From: "Stuart, Ralph" <Ralph.Stuart**At_Symbol_Here**KEENE.EDU>
Subject: Re: [DCHAS-L] Masks and Social Distancing
Date: Sun, 13 Dec 2020 21:35:18 +0000
Reply-To: ACS Division of Chemical Health and Safety <DCHAS-L**At_Symbol_Here**Princeton.EDU>
Message-ID: 8DEF0BB1-96EB-4F02-AAAE-0A21DD131DF4**At_Symbol_Here**keene.edu
In-Reply-To <803F551A-7FAA-4611-80EF-6D0AD3CDECF5**At_Symbol_Here**ilpi.com>


> There's a reason ear-loop masks are not NIOSH certified.

Among other things.

One of the things I have learned from the discussion around the covid response options this year is how willing people are to change their technical lanes without checking for traffic in that lane (i.e. looking at the literature in the new field) or signaling (by checking in with people with field experience). Medical doctors, chemists and physicists are making PPE and ventilation recommendations based on technical intuition written into spreadsheets that are too complicated for anyone else to review. Some of them throw in disclaimers to not take their advice seriously, but these disclaimers are quickly stripped out by the social media they use to think out loud about their work.

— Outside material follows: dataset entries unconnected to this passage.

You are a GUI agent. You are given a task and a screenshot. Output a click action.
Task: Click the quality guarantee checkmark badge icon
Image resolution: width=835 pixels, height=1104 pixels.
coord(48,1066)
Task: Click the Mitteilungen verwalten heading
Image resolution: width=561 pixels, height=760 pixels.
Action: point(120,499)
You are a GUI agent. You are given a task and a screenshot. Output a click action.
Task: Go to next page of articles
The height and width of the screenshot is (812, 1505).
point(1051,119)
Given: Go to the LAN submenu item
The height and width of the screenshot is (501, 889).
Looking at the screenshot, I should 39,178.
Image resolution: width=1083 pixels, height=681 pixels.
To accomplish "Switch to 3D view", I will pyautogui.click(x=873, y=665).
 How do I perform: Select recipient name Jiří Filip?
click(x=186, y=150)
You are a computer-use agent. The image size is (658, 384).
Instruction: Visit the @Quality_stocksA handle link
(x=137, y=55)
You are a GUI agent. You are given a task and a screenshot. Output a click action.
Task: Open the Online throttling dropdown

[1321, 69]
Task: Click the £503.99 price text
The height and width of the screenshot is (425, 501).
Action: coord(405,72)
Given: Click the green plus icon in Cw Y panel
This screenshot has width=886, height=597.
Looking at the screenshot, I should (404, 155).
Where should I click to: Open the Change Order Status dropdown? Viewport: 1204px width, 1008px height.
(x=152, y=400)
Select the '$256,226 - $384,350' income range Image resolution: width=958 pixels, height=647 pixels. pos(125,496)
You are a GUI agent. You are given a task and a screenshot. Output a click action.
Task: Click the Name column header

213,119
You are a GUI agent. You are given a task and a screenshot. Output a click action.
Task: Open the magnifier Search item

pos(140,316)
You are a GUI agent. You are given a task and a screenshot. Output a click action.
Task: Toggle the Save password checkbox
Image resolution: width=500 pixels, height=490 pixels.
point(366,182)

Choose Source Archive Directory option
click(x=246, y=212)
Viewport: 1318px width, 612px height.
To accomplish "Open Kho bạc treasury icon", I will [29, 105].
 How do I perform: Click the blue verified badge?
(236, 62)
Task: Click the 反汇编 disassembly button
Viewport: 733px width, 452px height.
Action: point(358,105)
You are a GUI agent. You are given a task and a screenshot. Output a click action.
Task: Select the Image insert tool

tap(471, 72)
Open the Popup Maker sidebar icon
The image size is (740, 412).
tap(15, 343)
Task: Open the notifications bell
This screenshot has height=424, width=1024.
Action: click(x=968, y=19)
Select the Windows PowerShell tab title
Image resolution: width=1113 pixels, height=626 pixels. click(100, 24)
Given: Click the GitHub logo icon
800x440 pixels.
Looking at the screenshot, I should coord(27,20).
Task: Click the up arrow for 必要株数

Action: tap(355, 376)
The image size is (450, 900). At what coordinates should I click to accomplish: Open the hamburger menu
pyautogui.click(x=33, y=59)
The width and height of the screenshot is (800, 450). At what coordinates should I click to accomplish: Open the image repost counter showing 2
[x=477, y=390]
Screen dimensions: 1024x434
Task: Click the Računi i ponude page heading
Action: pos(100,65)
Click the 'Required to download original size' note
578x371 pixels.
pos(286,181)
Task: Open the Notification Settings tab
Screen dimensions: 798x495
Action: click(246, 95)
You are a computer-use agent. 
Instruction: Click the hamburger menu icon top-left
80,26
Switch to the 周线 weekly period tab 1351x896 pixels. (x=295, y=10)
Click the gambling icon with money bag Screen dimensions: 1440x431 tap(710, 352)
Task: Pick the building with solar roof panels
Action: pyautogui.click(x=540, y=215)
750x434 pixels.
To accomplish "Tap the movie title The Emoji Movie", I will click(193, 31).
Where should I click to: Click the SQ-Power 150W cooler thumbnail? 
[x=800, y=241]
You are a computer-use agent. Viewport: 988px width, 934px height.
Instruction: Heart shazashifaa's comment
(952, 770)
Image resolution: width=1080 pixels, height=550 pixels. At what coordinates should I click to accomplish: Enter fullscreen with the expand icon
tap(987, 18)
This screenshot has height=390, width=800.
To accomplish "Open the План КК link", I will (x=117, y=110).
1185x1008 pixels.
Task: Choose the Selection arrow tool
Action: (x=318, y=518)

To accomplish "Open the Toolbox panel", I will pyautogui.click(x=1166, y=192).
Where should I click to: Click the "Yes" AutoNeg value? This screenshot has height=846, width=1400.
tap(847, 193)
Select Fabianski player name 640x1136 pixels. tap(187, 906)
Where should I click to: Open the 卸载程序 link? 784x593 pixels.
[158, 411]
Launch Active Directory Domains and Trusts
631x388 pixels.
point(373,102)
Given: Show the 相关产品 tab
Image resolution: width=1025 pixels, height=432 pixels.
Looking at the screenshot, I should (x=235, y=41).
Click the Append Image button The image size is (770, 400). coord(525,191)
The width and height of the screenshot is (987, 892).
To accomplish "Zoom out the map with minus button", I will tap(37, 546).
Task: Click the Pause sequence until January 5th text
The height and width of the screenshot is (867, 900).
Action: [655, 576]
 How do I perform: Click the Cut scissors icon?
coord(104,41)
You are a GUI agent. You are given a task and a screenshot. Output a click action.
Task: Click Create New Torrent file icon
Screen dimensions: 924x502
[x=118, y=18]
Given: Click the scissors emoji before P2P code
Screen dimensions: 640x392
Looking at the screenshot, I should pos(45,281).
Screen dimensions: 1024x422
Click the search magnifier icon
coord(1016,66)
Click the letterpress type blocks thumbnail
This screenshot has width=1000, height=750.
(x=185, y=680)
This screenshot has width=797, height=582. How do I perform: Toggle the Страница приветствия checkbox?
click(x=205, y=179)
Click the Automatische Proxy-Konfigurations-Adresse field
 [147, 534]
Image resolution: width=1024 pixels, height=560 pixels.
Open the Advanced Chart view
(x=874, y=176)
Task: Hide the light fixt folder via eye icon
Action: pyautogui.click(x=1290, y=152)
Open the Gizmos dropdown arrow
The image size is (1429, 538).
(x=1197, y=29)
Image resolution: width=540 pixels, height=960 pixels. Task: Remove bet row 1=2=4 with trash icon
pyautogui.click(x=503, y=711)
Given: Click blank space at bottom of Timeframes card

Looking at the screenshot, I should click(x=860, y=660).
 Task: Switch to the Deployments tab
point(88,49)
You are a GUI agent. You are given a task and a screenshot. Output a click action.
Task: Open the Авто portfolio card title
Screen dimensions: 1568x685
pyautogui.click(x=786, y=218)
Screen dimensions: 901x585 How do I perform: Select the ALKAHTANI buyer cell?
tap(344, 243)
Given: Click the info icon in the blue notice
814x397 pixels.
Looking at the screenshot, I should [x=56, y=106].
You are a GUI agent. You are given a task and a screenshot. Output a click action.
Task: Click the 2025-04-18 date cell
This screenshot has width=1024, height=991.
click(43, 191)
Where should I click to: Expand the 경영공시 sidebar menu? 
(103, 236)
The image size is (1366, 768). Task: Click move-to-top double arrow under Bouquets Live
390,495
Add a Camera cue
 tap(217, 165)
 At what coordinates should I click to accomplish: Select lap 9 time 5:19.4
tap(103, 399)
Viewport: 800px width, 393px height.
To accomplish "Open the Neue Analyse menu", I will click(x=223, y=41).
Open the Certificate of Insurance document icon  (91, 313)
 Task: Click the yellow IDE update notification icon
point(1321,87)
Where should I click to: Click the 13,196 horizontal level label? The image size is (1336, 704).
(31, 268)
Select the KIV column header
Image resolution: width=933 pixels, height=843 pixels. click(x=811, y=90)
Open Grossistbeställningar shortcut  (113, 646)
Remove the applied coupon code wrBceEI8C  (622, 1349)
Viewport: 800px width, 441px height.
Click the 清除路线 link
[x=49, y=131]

I heard a recent discussion on the This Week in Virology podcast about how their much their medical literature has been polluted by pre-prints that are rushed to print too quickly to be based on physical evidence or peer reviewed. I think that we're seeing the same thing in the PPE and ventilation discussions that are way ahead of the evidence necessary to weed out the speculation from the science. I suspect that most of these stories are based on confirmation bias rather than a body of evidence related to the covid pandemic, which is still less than a year old.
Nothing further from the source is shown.